Esta segunda parte del Estado burocrático autoritario (1970-1973) presentó un giro
nacionalista en el gobierno de facto, que se expresó con la salida de Krieger
Vasena
y su reemplazo por figuras como Aldo Ferrer, economista vinculado al desarrollismo
de la Comisión Económica para América Latina y el Caribe (cepal). El
diagnóstico era que el Estado debía complementar mucho más al sector privado,
por lo
que se intensificaron las obras públicas (viviendas, represas, rutas, etc.) y
se
rediseñó un instrumento crediticio útil para tal efecto: el Banco Nacional de
Desarrollo (Rougier, 2016). Bajo un espíritu
de planificación económica, los sectores castrenses se adherían, desde el
nacionalismo, a un arreglo económico con mayor redistribución del ingreso y nuevas
leyes (como la 18.587 de promoción industrial) y controles sobre el capital
extranjero,12 lo que derivó en
una merma de la extranjerización simultánea a un incremento del peso del sector
público y privado nacional. La apuesta guardaba coincidencias con la etapa
desarrollista de Antonio Delfim Netto en Brasil, pero aquí se mostraba incapaz
de
sostener la hegemonía, por la incapacidad del bloque urbano (el gran capital
industrial, tanto nacional como extranjero) de subordinar consistentemente a los
demás actores en pugna.
La explicación de este fenómeno, que presenta diferencias con el caso brasileño, debe
buscarse en las características estructurales y coyunturales que permitieron el
intenso proceso de movilización de los sectores populares, y que logró quebrar
el
proyecto de Onganía y hacer retroceder a la dictadura sistemáticamente hasta 1973.

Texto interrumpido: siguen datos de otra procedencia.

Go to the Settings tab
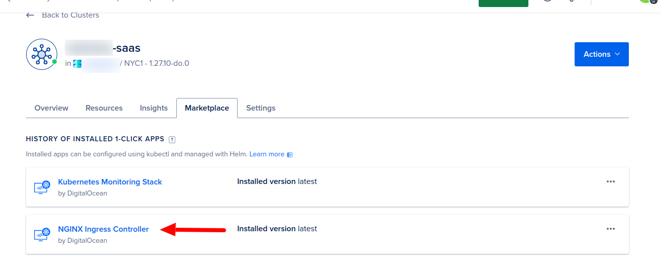 click(x=261, y=108)
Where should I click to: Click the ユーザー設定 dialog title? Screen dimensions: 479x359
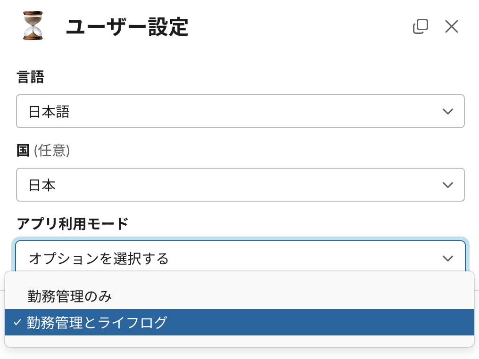click(x=127, y=27)
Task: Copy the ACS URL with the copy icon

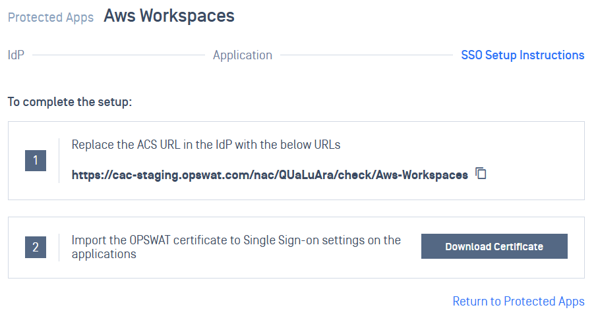Action: point(481,174)
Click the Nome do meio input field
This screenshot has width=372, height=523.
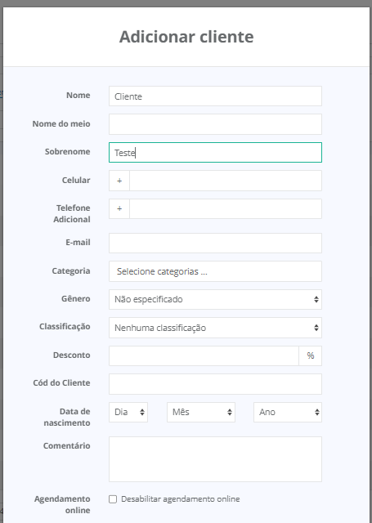215,124
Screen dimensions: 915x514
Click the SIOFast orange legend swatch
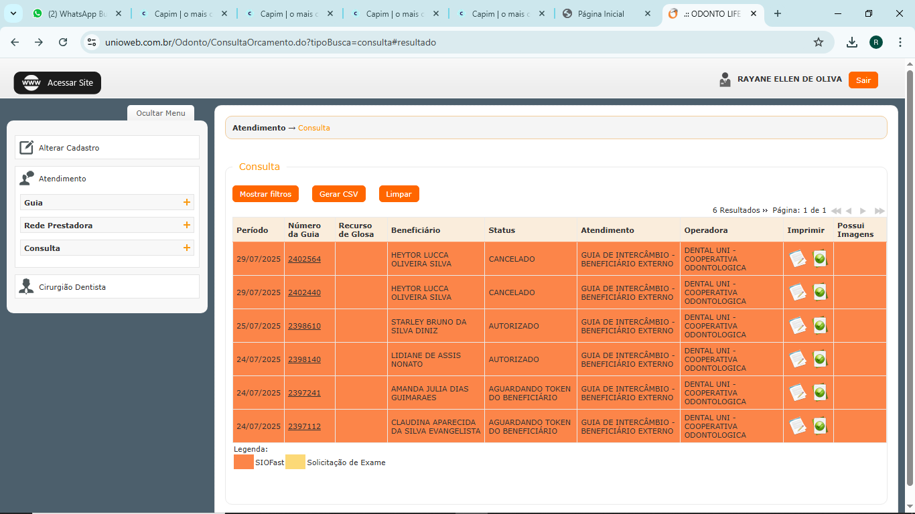pyautogui.click(x=244, y=462)
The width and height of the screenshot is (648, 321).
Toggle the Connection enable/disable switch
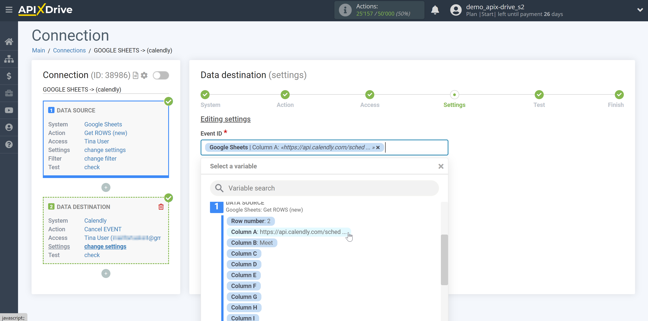[161, 75]
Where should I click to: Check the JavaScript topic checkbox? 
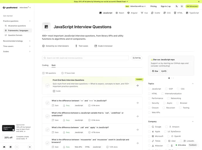click(x=149, y=89)
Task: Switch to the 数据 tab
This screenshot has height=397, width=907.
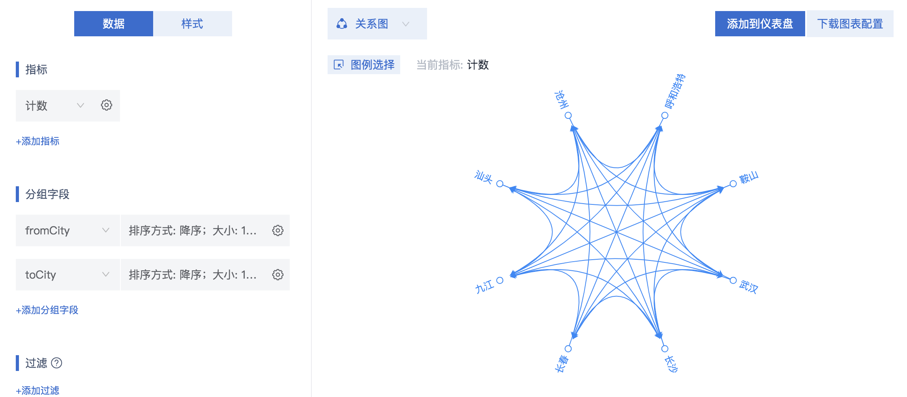Action: (114, 24)
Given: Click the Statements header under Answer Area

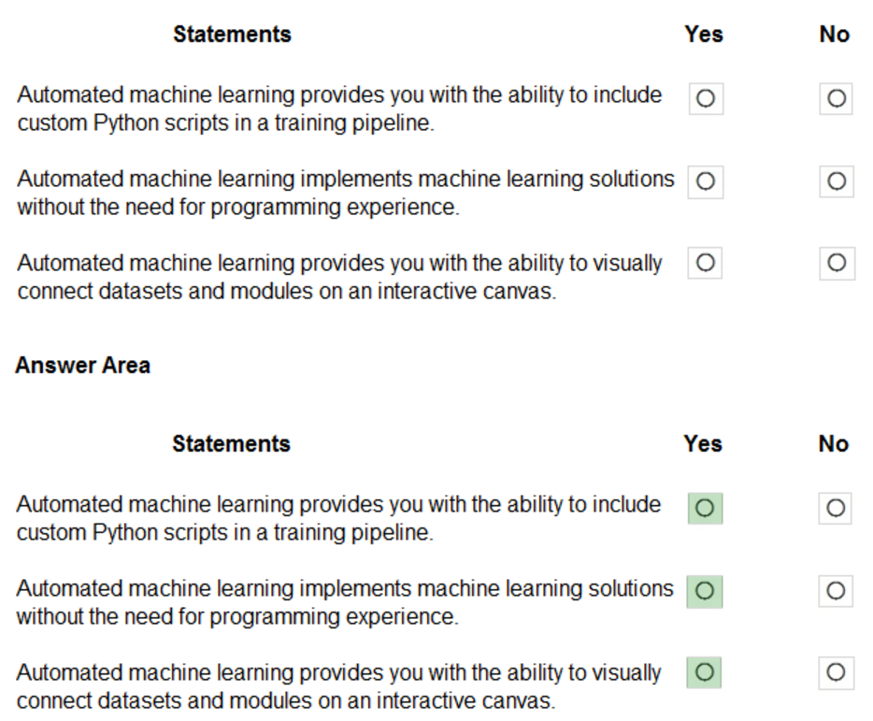Looking at the screenshot, I should tap(231, 444).
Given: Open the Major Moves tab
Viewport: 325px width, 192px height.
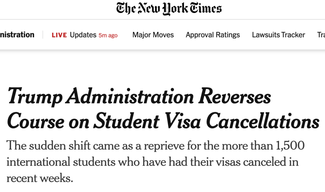Looking at the screenshot, I should pos(153,35).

Desde el punto de vista coyuntural, es importante destacar que el proceso de
industrialización en Argentina había disminuido la tasa de desempleo hasta 3.9%
hacia 1973-1974 (Arceo et al., 2008). El caso
de Brasil, por el contrario, mantuvo una masa constante de trabajadores con una
inserción laboral precaria: empleadas domésticas, cuentapropistas y asalariados
informales. Algunos autores estimaron que, a mediados de la década de 1970, el
proletariado bajo esta condición representaba la mitad de la población
económicamente activa (Bielschowsky y Mussi,
2013; Singer, 2009).
Este diferencial en el tamaño del ejército de reserva tiene raíces estructurales en
la formación del movimiento proletario. La constitución de la clase trabajadora
en
Argentina estuvo basada en los flujos migratorios de principios de siglo xx
donde los obreros tenían experiencia de organización gremial y a su vez, patrones
de
vida modernos, con tasas de crecimiento poblacional más reducidas que en Brasil.
A
diferencia de la relevancia de la inmigración europea, el caso brasilero también
incorpora las dinámicas del fin de la esclavitud que implicaron que las grandes
masas de ex esclavos y sus descendientes no se integraran a la producción
capitalista y se mantuvieran marginados (Fernandes,
1964; Furtado, 1966).
Segunda etapa: el periodo 1974-1985
La irrupción de la crisis mundial de 1973, con el incremento del precio del petróleo
y el posterior abaratamiento del crédito internacional a partir de la abundancia
de
petrodólares, marcarían un mojón en la historia económica mundial. La década,
inaugurada a partir del fin de la convertibilidad del patrón oro-dólar y la
instauración de un patrón dólar flexible (Serrano,
2002), significó una transición entre dos modos de acumulación a escala
global. Después de dos depreciaciones unilaterales de los tipos de cambio fijados
en
Bretton Woods, el shock Volcker13 desató la burbuja de precios de
commodities y la inflación internacional. A partir de entonces,
Estados Unidos reforzó progresivamente el control del sistema monetario-financiero
internacional y reforzó la hegemonía de la acumulación global (Tavares, 1985).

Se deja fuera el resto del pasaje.